La Unidad 50 de Batán continúa promoviendo el acceso a la educación y la formación en oficios mediante propuestas destinadas a personas privadas de la libertad, con el objetivo de fortalecer sus herramientas para la futura inclusión social y laboral.
En ese marco, semanas atrás finalizó el curso trimestral «Gestión, reciclado y reutilización de residuos textiles», del que participaron y egresaron 14 estudiantes. La capacitación permitió incorporar conocimientos sobre el aprovechamiento responsable de materiales textiles, el reciclado y la reutilización, además de fomentar prácticas sustentables y habilidades con potencial salida laboral.
También concluyó, el pasado 19 de junio, el curso «Formación de acompañantes en el abordaje de las violencias por razones de género», aprobado por cinco alumnas. La propuesta brindó herramientas para la comprensión, prevención y acompañamiento de situaciones de violencia por motivos de género, desde una perspectiva de derechos y con espacios de reflexión e intercambio.
Ambas iniciativas fueron posibles gracias al trabajo articulado entre la Coordinación de Formación Técnica y Oficios de la Unidad 50, a cargo de Natalia Ávila, y el Centro de Formación Laboral N.º 408 de Mar del Plata, en conjunto con los Centros de Formación Laboral N.º 402 y N.º 416. La planificación conjunta permitió desarrollar estas capacitaciones y reafirmó el compromiso de las instituciones con la educación en contextos de encierro.

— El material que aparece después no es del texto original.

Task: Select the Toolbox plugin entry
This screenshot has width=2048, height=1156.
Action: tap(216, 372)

La articulación entre los organismos involucrados busca garantizar el derecho a la educación, ampliando el acceso a trayectos formativos de calidad que contribuyan al desarrollo de capacidades, la construcción de proyectos de vida y la futura reinserción social.

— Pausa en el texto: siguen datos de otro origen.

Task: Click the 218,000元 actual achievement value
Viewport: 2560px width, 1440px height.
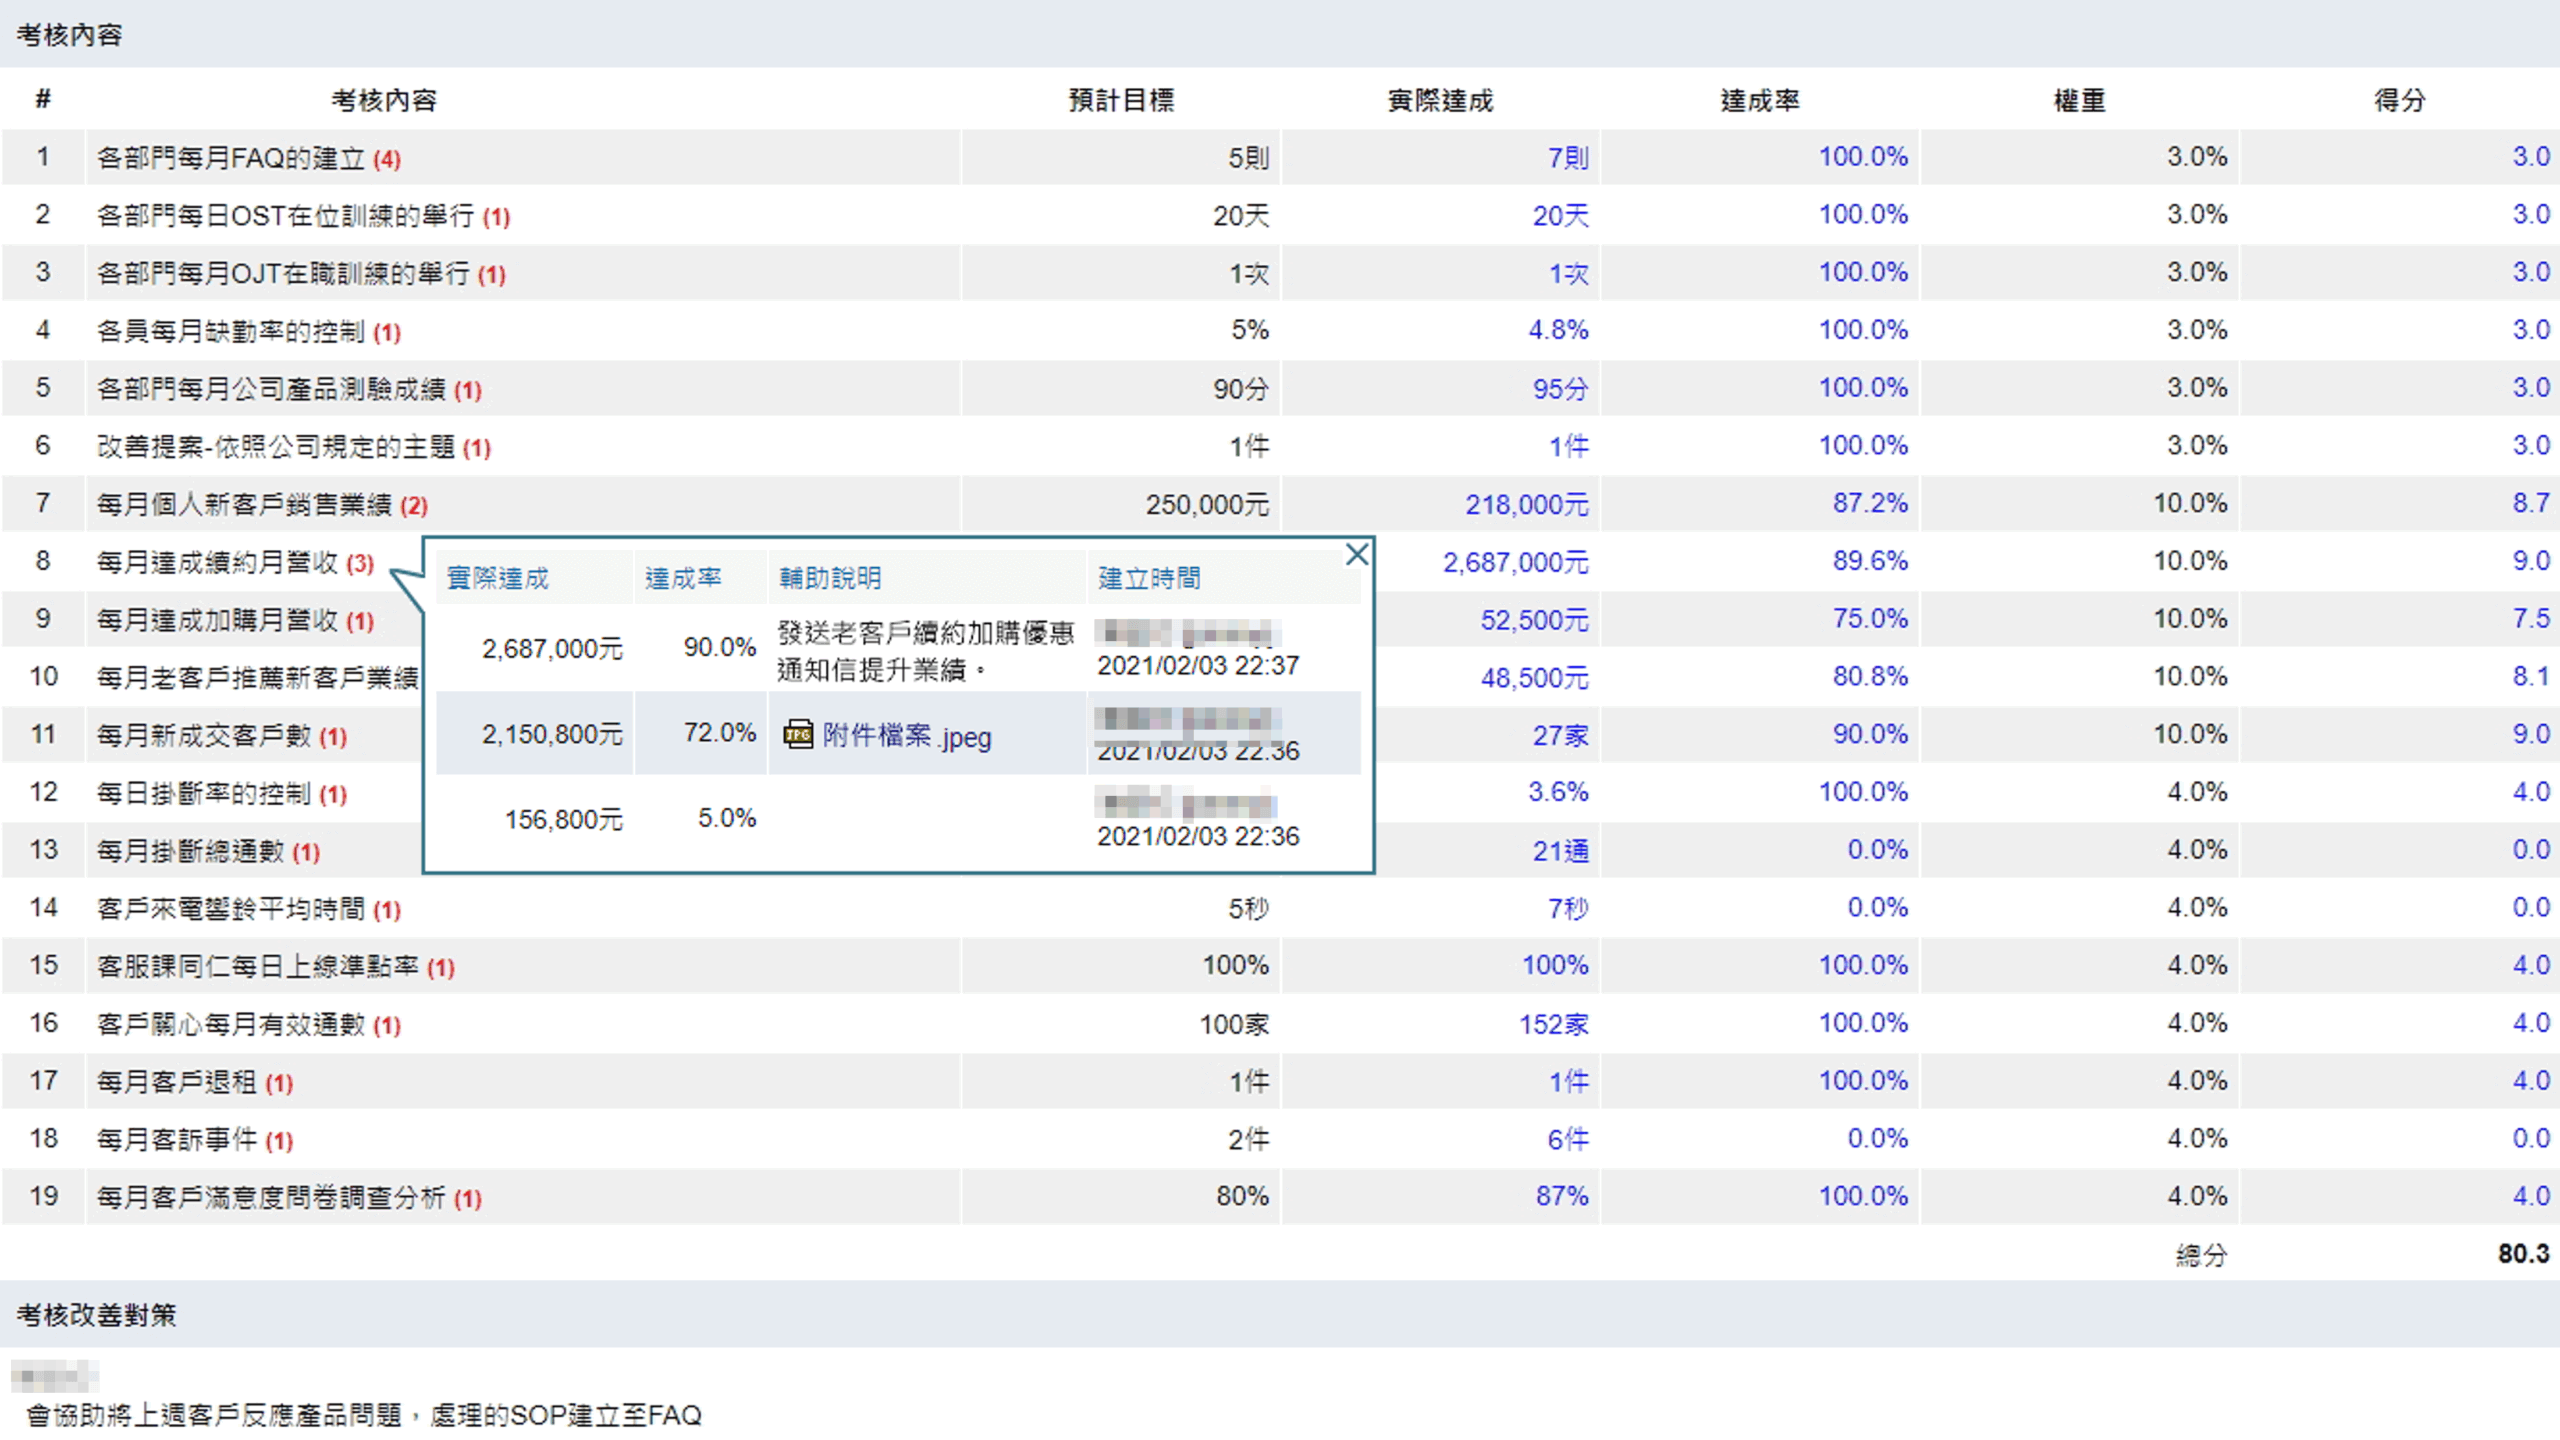Action: [x=1526, y=505]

En tanto, el curso de «Gestión, reciclado y reutilización de residuos textiles» ya inició su segunda y última cohorte del año. La nueva edición comenzó el 16 de junio y reúne a 16 mujeres privadas de la libertad, dando continuidad a una propuesta que despertó un marcado interés dentro de la población alojada en el establecimiento.
Desde la Unidad 50 destacaron que continuará el trabajo conjunto con las instituciones educativas para ampliar las oportunidades de formación, consolidando espacios de aprendizaje que favorezcan la inclusión, la capacitación laboral y el desarrollo integral de las personas privadas de la libertad.